Write data to an Excel file without pandas dependency.

Writes a dictionary of data to an Excel file using openpyxl. Each key becomes a separate sheet, and the data is formatted as tables with automatic column width adjustment.

Parameters:
  • path (str) – Path where the Excel file should be written

  • data (dict) – Dictionary where keys are sheet names and values are data

Returns:

None

Raises:
  • FileNotFoundError – If the file path is not an Excel file

  • ValueError – If data format is not supported

Example:
>>> data = {
...     'Sheet1': [{'A': 1, 'B': 2}, {'A': 3, 'B': 4}],
...     'Sheet2': [{'X': 'a', 'Y': 'b'}]
... }
>>> write_excel_light('/path/to/output.xlsx', data)
mango.processing.file_functions.write_iterables_as_str(v)

Convert iterables to string representation for Excel cells.

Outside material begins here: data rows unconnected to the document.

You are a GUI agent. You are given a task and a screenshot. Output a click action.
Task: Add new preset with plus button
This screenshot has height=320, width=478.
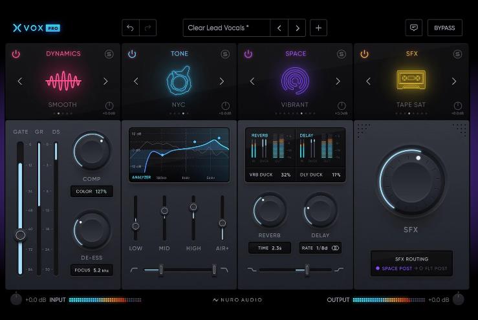pos(318,28)
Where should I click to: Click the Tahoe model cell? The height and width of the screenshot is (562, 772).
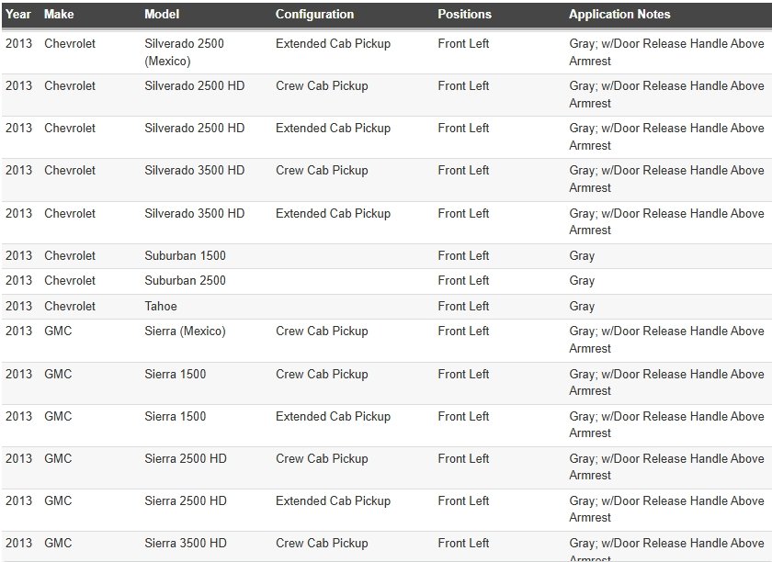pyautogui.click(x=161, y=307)
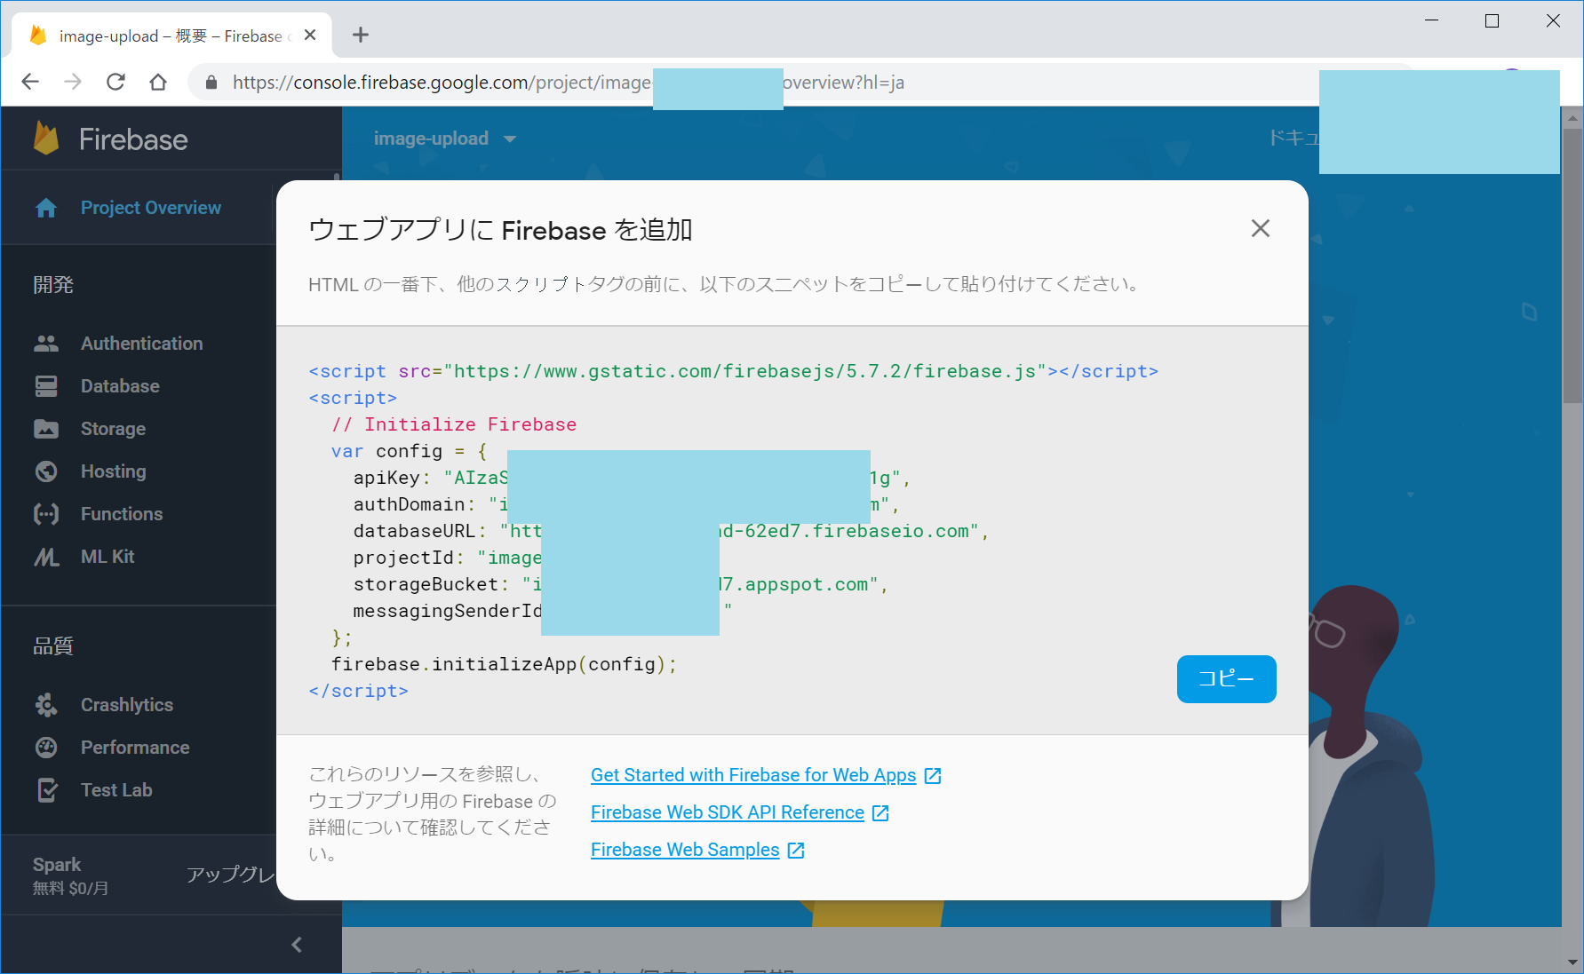Click the Crashlytics icon in sidebar
Screen dimensions: 1584x974
click(46, 705)
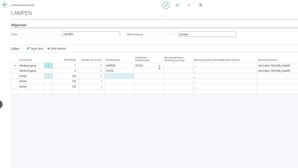Click the plus icon to create new
The width and height of the screenshot is (298, 168).
[x=189, y=5]
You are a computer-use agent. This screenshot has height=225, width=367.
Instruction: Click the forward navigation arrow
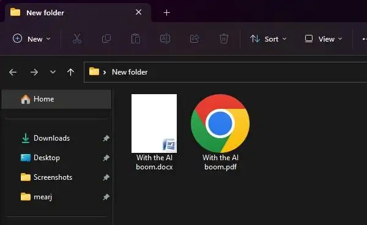tap(34, 72)
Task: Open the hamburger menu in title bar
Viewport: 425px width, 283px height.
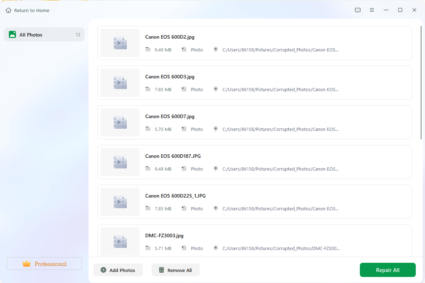Action: (372, 10)
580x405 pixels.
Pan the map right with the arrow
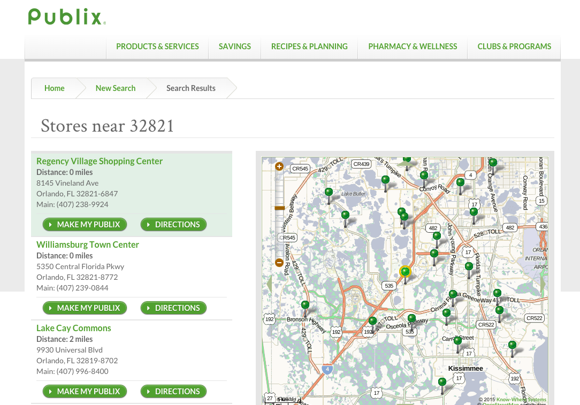(542, 284)
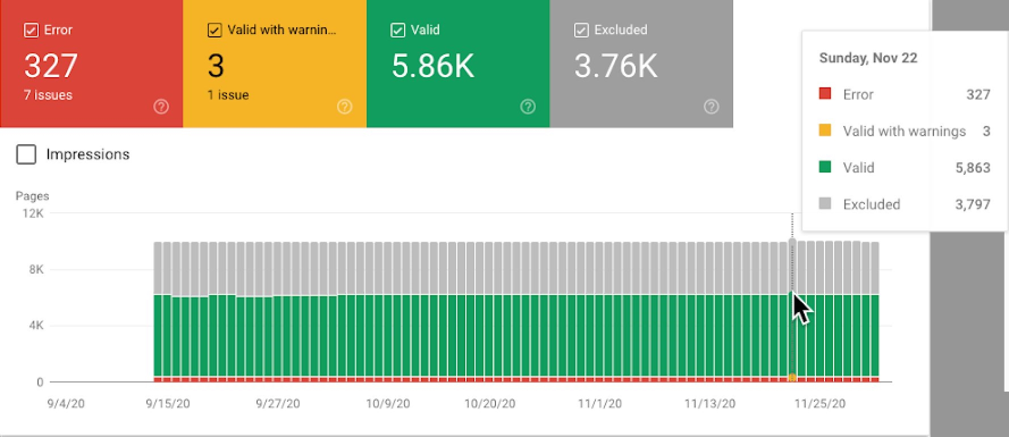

Converts Python iterables (lists, tuples, dicts) to string representation for storage in Excel cells. Non-iterable values are returned unchanged.

Parameters:

v (Any) – Cell content to convert

Returns:

String representation if iterable, original value otherwise

Return type:

Union[str, Any]

Example:
>>> write_iterables_as_str([1, 2, 3])
'[1, 2, 3]'
>>> write_iterables_as_str('simple string')
'simple string'
mango.processing.file_functions.get_default_table_style(sheet_name, content)

Create a default table style for Excel worksheets.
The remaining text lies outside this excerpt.